Wednesday, November 2, 2016

11/2


  
 Today was his birthday.
 I thought about him all day. 

I prayed some. I prayed that God could forgive him. 
 I prayed for many years that God could heal his mind and restore him to who he once was.
I know God doesn't answer all of our prayers.
 I will never know why.
 I see the joyfulness in Drew and Greer's smiles and the sunshine that beams from their faces and I can't imagine how anything in this world once so close to my heart could ever be so dark.
 I know that I can't take any days for granted. 

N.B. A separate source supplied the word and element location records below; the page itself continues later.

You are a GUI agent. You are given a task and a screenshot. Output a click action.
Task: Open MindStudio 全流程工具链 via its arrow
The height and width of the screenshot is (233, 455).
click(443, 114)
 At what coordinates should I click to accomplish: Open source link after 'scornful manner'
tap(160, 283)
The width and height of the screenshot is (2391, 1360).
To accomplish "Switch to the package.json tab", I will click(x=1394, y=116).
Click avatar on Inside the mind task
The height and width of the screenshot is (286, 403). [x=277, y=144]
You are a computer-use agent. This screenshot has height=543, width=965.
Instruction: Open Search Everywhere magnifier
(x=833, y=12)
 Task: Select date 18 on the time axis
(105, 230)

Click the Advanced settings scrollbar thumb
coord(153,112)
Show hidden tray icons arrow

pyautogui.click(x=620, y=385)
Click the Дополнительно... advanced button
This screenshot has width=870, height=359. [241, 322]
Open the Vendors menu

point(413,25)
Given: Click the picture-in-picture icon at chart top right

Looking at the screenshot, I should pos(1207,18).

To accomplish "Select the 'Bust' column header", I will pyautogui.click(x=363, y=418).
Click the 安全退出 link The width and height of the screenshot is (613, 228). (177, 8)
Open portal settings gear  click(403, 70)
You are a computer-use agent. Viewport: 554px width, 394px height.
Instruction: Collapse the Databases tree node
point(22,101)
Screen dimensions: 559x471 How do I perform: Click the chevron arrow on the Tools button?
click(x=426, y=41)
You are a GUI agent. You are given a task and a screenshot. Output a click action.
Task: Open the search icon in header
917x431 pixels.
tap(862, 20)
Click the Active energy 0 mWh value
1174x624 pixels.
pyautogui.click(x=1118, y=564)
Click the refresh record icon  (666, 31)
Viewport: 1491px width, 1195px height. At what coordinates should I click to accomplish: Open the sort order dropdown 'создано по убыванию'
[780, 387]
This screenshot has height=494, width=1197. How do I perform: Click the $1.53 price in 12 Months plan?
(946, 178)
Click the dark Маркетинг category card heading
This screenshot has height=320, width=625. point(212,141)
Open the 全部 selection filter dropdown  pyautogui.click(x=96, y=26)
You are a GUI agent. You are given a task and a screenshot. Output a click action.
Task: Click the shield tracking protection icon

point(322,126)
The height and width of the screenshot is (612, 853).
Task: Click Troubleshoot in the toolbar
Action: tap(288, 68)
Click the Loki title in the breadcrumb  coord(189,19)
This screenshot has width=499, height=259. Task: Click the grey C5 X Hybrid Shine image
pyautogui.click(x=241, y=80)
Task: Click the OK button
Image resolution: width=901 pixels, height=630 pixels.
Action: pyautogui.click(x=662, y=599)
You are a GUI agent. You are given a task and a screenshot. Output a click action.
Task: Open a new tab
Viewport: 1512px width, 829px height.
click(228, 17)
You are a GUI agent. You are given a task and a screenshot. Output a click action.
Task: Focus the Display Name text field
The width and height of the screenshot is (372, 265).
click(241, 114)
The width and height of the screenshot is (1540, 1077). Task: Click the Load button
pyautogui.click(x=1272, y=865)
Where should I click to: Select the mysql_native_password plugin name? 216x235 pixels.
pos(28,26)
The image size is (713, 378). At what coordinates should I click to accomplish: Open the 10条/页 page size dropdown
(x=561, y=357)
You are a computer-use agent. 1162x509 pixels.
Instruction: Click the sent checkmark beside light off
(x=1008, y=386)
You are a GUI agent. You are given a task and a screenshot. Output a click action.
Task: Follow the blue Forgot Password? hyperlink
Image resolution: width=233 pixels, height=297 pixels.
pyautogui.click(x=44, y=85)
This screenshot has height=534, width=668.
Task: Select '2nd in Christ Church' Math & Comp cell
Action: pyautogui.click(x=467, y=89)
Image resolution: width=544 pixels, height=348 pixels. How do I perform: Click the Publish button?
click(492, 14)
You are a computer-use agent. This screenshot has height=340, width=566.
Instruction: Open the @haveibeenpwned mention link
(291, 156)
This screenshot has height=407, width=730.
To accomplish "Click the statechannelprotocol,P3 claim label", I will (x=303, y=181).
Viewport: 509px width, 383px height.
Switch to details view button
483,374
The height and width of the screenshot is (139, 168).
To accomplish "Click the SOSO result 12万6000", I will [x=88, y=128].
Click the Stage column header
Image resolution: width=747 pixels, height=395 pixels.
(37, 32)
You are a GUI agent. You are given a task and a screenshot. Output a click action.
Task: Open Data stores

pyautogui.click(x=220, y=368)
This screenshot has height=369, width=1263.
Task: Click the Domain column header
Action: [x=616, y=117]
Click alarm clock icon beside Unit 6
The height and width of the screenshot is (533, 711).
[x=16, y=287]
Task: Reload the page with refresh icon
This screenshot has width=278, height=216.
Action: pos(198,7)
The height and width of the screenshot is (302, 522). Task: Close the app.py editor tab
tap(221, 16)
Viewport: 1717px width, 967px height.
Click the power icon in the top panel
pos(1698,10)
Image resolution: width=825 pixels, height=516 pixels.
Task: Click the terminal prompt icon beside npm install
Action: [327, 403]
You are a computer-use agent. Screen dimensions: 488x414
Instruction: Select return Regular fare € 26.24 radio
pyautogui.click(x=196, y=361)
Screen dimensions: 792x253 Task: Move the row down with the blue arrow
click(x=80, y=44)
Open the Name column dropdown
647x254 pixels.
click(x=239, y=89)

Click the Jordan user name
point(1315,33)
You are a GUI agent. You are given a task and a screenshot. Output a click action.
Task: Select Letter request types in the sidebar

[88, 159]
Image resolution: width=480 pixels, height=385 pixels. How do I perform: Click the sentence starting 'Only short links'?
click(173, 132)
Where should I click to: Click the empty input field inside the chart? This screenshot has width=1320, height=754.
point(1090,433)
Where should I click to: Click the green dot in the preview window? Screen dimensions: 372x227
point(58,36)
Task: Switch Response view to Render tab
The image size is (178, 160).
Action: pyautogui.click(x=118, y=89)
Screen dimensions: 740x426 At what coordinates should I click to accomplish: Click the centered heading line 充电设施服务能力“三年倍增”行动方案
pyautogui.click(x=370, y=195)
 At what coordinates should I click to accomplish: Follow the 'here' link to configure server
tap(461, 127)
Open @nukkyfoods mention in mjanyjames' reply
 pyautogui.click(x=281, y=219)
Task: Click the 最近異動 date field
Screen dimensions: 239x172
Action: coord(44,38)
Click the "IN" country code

 I get caught up in worry. Worrying about Andy's traveling, worrying about what is best for the girls, worrying about my own heart and if I am giving it to the Lord for all of the harshness last year brought. I worry for the hearts of those who are right there in the mess of it, too.
 Our hearts need tending, all of us. 




 And even though some days feel frustrating and I dwell on things I have no control over and why God doesn't do what I ask Him to..

 I know, undoubtedly
He still loves me. He loves me every day when I pick Drew up from lunch bunch and she runs to see me like I am literally her very own Disney princess. He loves me through my amazing family who sees me frazzled, trying to complete my studies, and scoops my babies out the door to entertain them, lovingly for hours. He loves me with a really hard working husband who spends too much time on airplanes and on the road, giving me the opportunity to go back to school and chase my dreams. He loves me with a sleeping baby, a smiling baby, a really loving baby.
 I felt sad today, but I also felt like pulling myself out of the mud and looking at the beauty God surrounds me with. I am so thankful for this life. So thankful that God chose to give me the "best" girls and the duty of being a mother. God really is good even when His plans are not ours. I type it because it's true but if I am honest, I pray that God would give me complete peace with this truth.
I wish I could've shard this truth with him. You were good to me, many years you loved me more fiercly than I think some dads know how to. There was a time when you loved me because you knew God loved you.
"Consider it pure joy, my brothers and sisters, whenever you face trials of many kinds, because you know that the testing of your faith produces perseverance. Let perseverance finish its work so that you may be mature and complete, not lacking anything."
James 1:2-4

2 comments:

Mary N said...

Beautiful words Kirbey

kellie Maddox said...

Me too, honey. All that was good in him he gave to you before his world became dark. I am so blessed you're mine.